[Records contained in a dataset]
•••

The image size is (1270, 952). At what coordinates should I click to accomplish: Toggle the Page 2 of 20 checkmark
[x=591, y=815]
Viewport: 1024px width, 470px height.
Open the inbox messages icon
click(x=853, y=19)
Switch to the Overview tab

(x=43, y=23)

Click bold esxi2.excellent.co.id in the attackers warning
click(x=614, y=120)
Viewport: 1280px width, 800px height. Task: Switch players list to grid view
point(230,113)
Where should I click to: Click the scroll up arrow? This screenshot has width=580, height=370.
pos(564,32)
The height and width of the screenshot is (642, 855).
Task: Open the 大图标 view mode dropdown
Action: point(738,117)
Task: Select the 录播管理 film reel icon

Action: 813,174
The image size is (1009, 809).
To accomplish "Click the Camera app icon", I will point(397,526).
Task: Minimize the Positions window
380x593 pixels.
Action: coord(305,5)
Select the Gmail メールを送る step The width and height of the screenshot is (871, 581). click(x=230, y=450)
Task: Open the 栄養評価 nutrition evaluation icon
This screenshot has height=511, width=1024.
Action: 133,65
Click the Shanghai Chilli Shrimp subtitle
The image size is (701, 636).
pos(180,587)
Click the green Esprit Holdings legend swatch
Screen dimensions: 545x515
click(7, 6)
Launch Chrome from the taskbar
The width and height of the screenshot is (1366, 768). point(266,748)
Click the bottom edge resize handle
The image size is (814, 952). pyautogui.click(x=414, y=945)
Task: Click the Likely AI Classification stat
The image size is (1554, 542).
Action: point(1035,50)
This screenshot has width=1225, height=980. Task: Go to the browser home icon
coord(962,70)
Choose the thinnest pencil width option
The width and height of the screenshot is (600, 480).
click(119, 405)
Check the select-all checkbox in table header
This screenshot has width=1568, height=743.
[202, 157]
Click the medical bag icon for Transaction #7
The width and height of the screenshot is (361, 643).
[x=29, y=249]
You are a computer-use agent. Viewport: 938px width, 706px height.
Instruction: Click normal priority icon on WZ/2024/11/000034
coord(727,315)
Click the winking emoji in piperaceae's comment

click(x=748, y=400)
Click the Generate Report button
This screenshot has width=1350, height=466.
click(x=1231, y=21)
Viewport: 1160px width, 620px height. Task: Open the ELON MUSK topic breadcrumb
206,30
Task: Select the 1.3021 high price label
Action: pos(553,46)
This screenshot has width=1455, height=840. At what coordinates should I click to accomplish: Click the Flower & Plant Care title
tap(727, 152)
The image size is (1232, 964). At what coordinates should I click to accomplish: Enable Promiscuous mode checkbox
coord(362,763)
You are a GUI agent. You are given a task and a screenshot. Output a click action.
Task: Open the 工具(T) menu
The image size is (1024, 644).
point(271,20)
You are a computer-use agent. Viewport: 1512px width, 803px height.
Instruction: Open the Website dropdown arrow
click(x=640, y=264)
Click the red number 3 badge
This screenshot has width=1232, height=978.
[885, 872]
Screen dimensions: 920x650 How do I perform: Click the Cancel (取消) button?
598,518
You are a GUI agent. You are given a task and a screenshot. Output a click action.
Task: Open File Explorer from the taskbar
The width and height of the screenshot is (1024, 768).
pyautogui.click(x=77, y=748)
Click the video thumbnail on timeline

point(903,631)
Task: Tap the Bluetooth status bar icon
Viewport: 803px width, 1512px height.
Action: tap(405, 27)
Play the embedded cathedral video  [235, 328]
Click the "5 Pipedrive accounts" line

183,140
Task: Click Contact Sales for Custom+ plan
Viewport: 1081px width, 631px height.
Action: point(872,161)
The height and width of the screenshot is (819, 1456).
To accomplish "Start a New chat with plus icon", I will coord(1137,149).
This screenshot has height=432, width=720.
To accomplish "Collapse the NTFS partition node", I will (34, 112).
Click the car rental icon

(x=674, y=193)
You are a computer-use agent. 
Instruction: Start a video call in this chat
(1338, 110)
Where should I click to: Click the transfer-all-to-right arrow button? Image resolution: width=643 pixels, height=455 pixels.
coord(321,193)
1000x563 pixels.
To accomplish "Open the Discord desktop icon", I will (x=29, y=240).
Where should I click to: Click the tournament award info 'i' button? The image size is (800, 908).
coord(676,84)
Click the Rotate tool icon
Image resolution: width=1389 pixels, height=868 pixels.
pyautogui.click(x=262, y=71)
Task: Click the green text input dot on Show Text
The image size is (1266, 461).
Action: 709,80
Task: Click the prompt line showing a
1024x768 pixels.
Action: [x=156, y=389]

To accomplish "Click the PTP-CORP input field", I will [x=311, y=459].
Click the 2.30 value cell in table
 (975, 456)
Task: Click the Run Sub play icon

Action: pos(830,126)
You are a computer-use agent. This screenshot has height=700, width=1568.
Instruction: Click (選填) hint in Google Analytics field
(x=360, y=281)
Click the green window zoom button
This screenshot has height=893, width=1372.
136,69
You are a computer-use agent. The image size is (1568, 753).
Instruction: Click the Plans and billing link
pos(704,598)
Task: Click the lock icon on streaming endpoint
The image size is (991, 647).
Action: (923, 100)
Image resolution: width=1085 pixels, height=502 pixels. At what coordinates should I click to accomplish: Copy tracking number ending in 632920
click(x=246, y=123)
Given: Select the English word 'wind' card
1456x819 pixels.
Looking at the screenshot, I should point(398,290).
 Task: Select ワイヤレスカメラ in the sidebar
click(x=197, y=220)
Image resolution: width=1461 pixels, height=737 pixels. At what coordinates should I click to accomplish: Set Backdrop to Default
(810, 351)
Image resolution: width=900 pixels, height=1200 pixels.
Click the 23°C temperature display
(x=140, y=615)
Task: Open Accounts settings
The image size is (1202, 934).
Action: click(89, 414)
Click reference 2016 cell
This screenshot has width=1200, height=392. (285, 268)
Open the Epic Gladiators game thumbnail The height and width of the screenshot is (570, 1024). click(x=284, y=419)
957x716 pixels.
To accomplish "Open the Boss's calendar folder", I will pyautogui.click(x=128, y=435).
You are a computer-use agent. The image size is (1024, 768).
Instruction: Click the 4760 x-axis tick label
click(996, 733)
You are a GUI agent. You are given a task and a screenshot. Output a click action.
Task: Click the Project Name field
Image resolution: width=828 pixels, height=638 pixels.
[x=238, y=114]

•••

Where a line of the records above holds the word "input", copy that line.

**Answer for this exercise**:
Task: Click the green text input dot on Show Text
To accomplish "Click the PTP-CORP input field", I will [x=311, y=459].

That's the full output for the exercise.